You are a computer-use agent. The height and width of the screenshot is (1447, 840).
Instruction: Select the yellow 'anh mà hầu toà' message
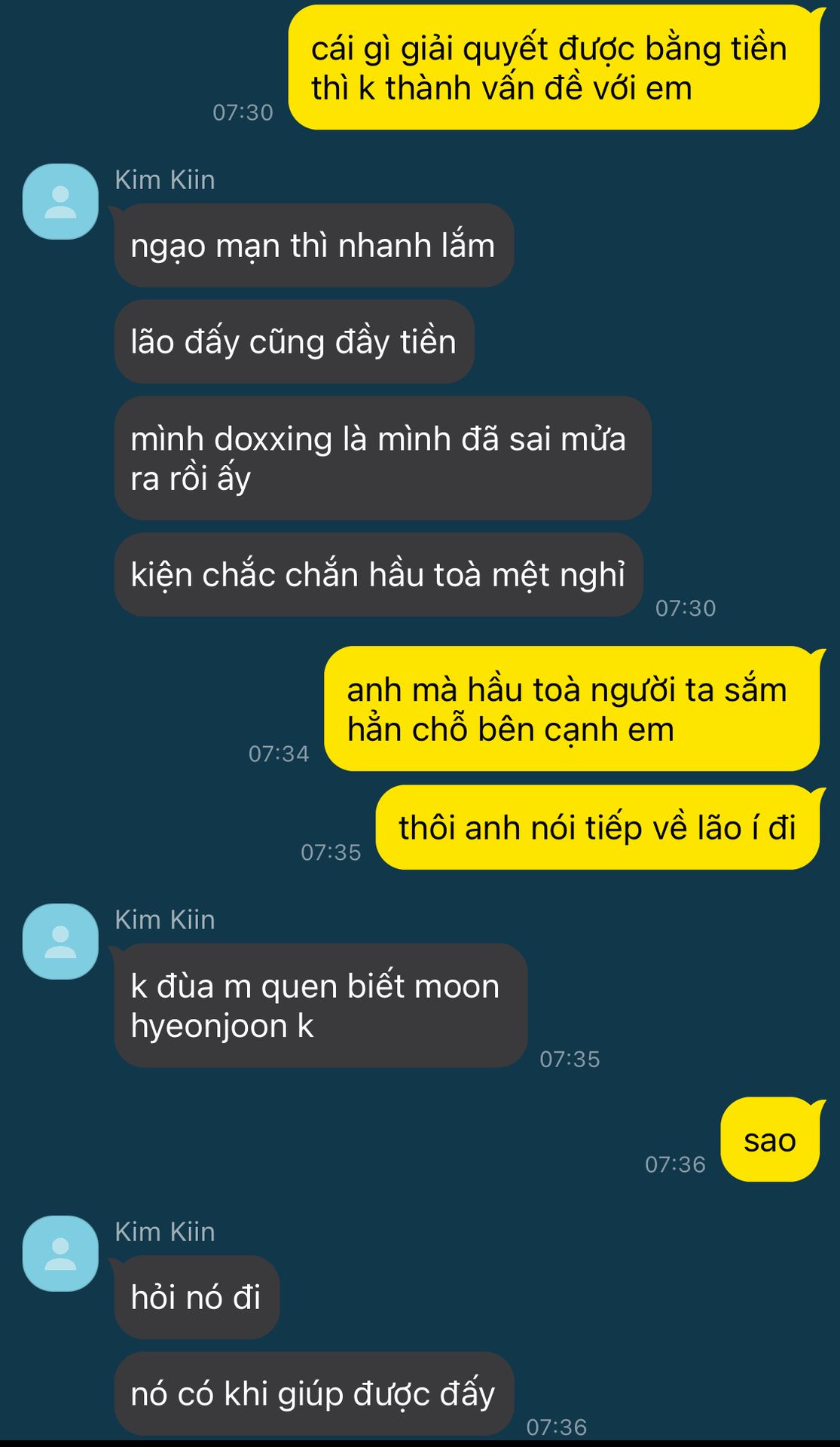(573, 709)
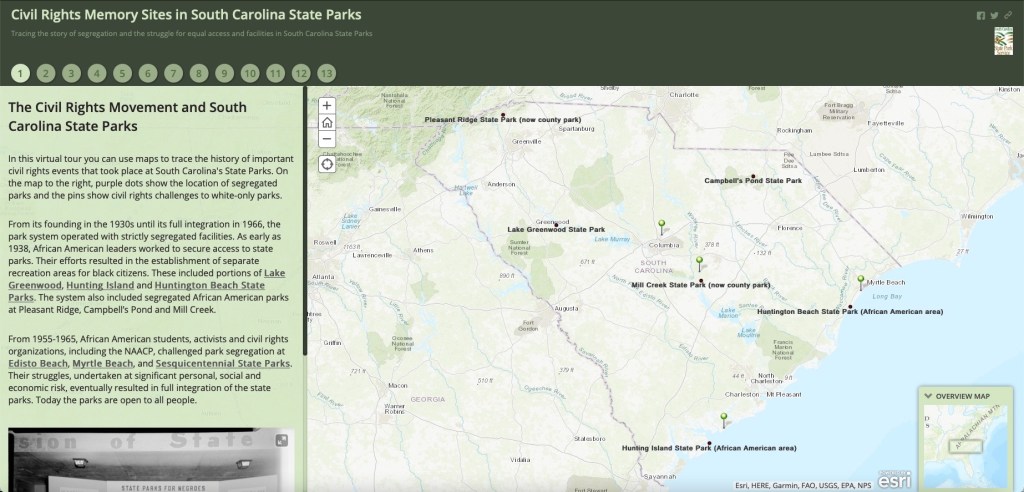Copy the story share link icon
Screen dimensions: 1024x492
(x=1007, y=16)
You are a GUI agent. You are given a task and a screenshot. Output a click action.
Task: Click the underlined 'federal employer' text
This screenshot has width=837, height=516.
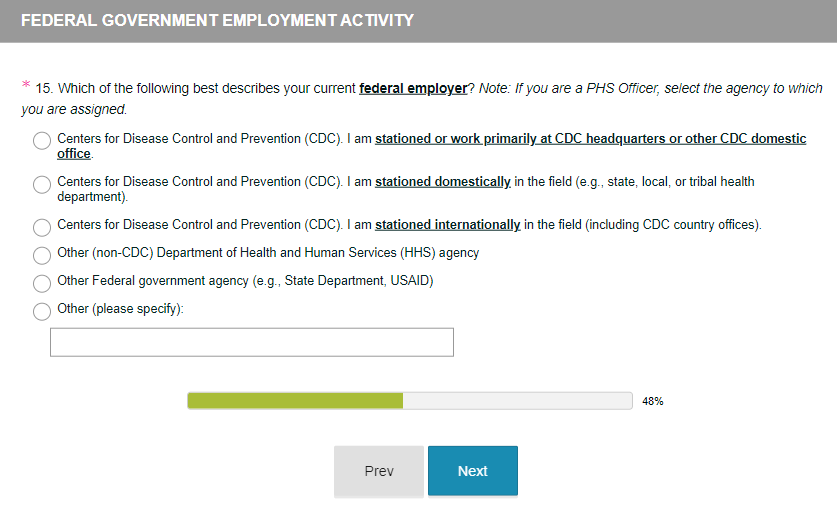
_ _ _
ASSIGNMENT -> Show every line of the entries above where the word "width" occurs.

COMPLETED EXERCISE ->
You are a computer-use agent. The height and width of the screenshot is (1447, 840).
This screenshot has width=837, height=516.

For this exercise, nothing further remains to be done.